## [Problem details]
Everything in the listing below should be repeated exactly, apart from the pictures.
——————————
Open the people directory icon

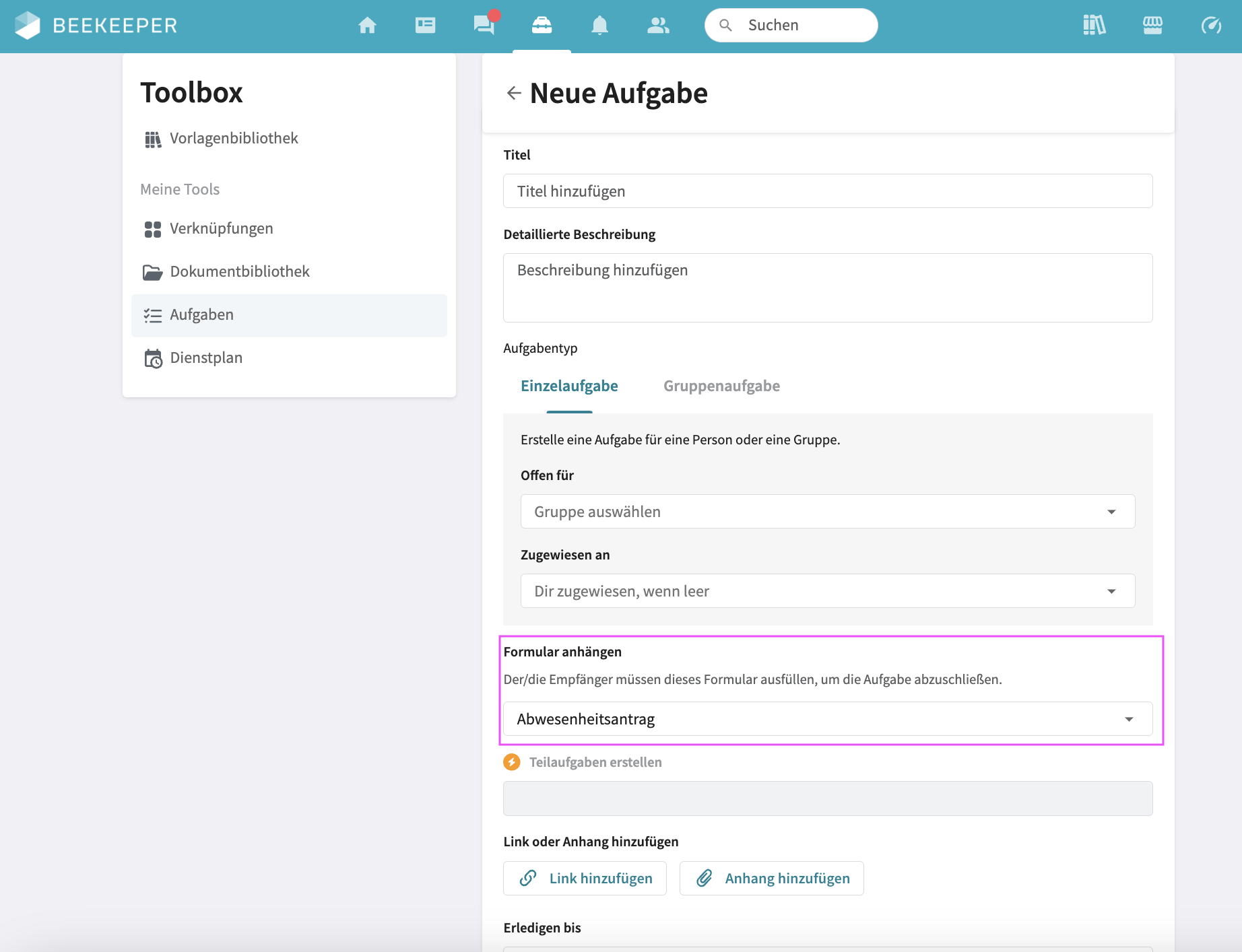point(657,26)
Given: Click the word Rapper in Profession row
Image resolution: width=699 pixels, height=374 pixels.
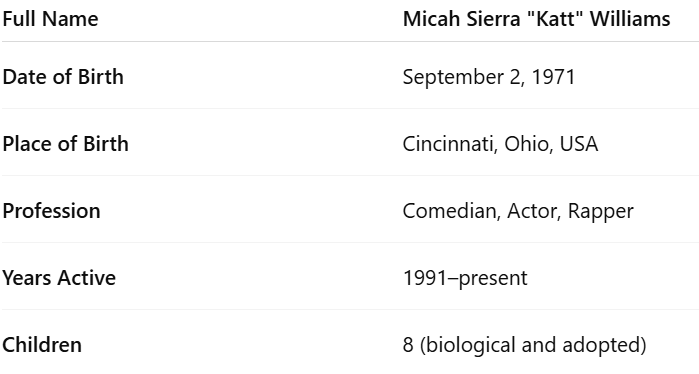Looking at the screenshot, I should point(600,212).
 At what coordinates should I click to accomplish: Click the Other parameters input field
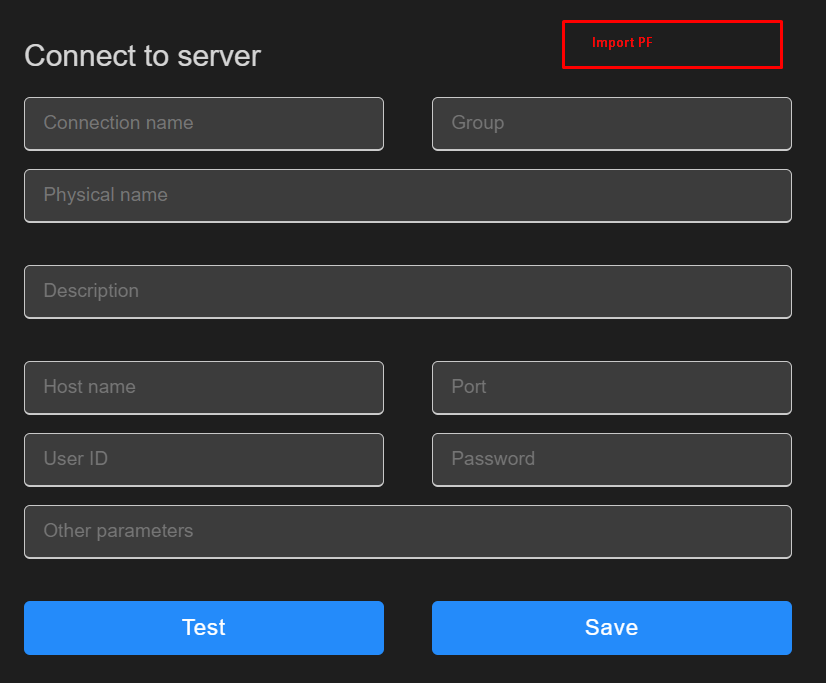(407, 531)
——————————
## [Worked solution]
Open the people directory icon

point(657,26)
Given: Click the word Rapper in Profession row
Image resolution: width=699 pixels, height=374 pixels.
Looking at the screenshot, I should point(600,212).
 At what coordinates should I click to accomplish: Click the Other parameters input field
(407, 531)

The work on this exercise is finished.